Eva Hunter

Writing Exercise: Those bad, bad adjectives!

In Becoming a Writer, Creative Writing on July 20, 2011 at 12:49 pm

Huh? What’s wrong with adjectives? Aren’t they the way we tell the reader exactly what we’re trying to tell them? Aren’t adjectives part of “show, don’t tell?”  Well–maybe yes and maybe no. It depends on the quality of the adjective. Unfortunately, most of us tend to use what I call “wimpy adjectives.”  Here are some examples adapted from a recent writing workshop:

1. She drove down the street past  sparkling, elegant  houses.

2. We could not see behind the brightly-colored walls: they ran from one house to the next down the cobbled road.

3. Her house was  beautiful, cozy, comfortable, and welcoming.

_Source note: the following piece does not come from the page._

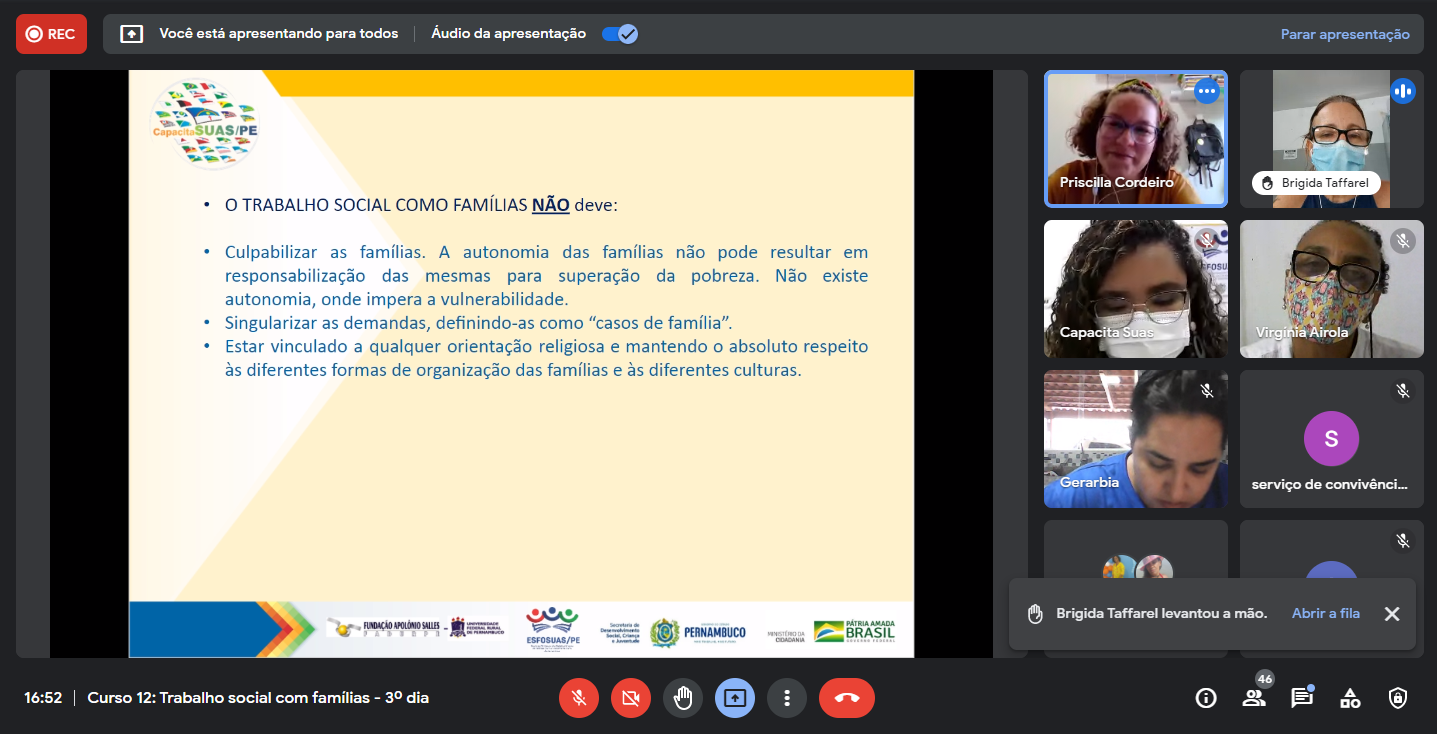
Task: Click the present screen icon
Action: pos(735,698)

So what’s wrong with those sentences, you ask? Is Professional Writing Coach getting entirely too fussy? The adjectives involved are: elegant, sparkling, beautiful, brightly-colored, cobbled, cozy, comfortable, welcoming. Of all of those, “cobbled” is the closest to being a good, descriptive adjective.

But what about the others? We know what “splendid” means, don’t we? We know what “sparklingl”  is. Or do we? Consider that what you might be thinking of when you write “splendid,” may not be the way your reader defines splendid. I may think a restored California Craftsman style house on a shady older neighborhood street is splendid. You may prefer a Mac Mansion in a newer suburban neighborhood. The same goes for “sparkling.” What does that mean? It was after dark, and the lights were on? It was in Arizona and the sun was bright?

In reality wimpy adjectives tell us nothing. They don’t contribute toward the accomplishment of every writer’s task: to take what is in the mind of the writer, transfer it, through the medium of the page, to the mind of the reader–as directly and accurately as possible.

Now look at the other adjectives in the list. Do they paint the picture we are trying to paint? Or do they leave it to the reader to fill in the colors–perhaps not the colors you had in mind, at all.

Consider this selection from Lawrence Durrell’s Justine, the first book in his Alexandria Quartet:

Long sequences of tempera. Light  filtered through the essence of lemons. An air full of brick-dust–sweet-smelling brick-dust and the odour of hot pavements slaked with water. Light damp clouds, earth bond, yet seldom bringing rain. Upon this squirt dust-red, dust-green, chalk-mauve and watered crimson-lake. In summer the sea-damp lightly varnished the air.

Durrell hardly uses any adjectives in that passage. But when he does, they are vibrant and exactly descriptive. Do we get the image he wants us to? Absolutely!

And here’s another exquisite passage, this time from Michael Andaatje’s The English Patient.

The next day he heard snatches of the glassy sound as he lay once more covered in cloth. A noise out of the darkness. At twilight the felt was unwrapped and he saw a man’s head on a table moving towards him, then realized the man wore a giant yoke from which hung hundreds of small bottles on different lengths of string and wire. Moving as if part of a glass curtain, his body enveloped within that sphere…With the uncorking of each tiny bottle the perfumes fell out. There was an odour of the sea. The smell of rust. Indigo. Ink. River-mud arrow-wood formaldehyde parafin ether. The tide of airs chaotic. There were screams of camels in the distance as they picked up the scents. He began to rub green-black paste onto the rib cage. It was ground peacock bone, bartered for in a medina to the west or the south–the most potent healer of skin.

My goodness, wasn’t that “beautiful.”

Now it’s your turn. Taking the following three words, write a sentence for each one, that will paint the exact image you have in your mind. And, of course, don’t use the actual words I list  in your sentences.

beautiful

exciting

cozy

I’d love to see what you come up with! Send them in.

 

  1. They told me she was beautiful, but when I saw her she looked ordinary.
    I’m going to visit my niece in Du Bai tomorrow, isn’t that exciting?
    No, my house is not expensively furnished, however, I’m told that it is cozy.

  2. Nice, Cynthia. You’ve chosen some good strong adjectives. I like “dreerily seedy.” My comment on this is to take it a little further, and let the reader know what the voice of the author considers “dreerily seedy.” In other words give us some images that evoke that effect.